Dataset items
· · ·

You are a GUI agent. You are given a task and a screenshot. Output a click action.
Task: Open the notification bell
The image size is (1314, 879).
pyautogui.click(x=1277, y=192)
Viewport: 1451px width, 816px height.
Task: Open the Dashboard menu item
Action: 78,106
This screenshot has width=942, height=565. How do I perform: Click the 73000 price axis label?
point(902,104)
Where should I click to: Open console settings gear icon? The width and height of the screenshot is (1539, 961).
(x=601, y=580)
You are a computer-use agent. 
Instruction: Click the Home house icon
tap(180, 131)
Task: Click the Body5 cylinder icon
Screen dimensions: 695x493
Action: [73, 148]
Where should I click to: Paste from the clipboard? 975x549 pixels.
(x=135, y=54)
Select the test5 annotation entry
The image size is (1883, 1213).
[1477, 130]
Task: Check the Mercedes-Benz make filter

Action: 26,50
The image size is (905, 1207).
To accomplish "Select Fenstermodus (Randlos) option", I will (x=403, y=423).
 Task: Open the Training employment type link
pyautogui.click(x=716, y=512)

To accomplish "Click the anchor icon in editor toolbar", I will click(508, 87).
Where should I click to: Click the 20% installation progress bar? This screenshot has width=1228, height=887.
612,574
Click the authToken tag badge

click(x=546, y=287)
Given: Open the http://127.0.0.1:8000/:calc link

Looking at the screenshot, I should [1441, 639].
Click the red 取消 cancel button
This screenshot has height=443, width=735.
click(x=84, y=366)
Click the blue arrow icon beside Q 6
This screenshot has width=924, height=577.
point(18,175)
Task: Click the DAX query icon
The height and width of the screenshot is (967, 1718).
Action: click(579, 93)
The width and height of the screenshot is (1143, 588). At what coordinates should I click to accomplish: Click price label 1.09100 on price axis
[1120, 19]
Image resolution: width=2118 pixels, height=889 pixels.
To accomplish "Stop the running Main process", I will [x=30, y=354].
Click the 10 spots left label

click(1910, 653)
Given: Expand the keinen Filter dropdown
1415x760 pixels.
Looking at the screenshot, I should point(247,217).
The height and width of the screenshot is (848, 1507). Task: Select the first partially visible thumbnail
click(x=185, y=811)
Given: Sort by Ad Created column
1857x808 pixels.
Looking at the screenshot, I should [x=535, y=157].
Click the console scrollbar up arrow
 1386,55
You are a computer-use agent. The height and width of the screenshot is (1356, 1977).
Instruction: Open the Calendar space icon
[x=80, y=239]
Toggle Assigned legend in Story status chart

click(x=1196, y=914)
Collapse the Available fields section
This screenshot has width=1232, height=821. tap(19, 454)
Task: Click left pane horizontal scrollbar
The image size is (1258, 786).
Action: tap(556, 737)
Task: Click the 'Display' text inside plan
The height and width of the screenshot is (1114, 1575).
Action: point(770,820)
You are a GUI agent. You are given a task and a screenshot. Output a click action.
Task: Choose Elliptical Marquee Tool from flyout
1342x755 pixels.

· · ·

--- Problem to work on ---
Filter the entries and copy out every line with the word "will".

--- Exercise solution ---
To accomplish "Select Fenstermodus (Randlos) option", I will (x=403, y=423).
To accomplish "Click the anchor icon in editor toolbar", I will click(508, 87).
To accomplish "Stop the running Main process", I will [x=30, y=354].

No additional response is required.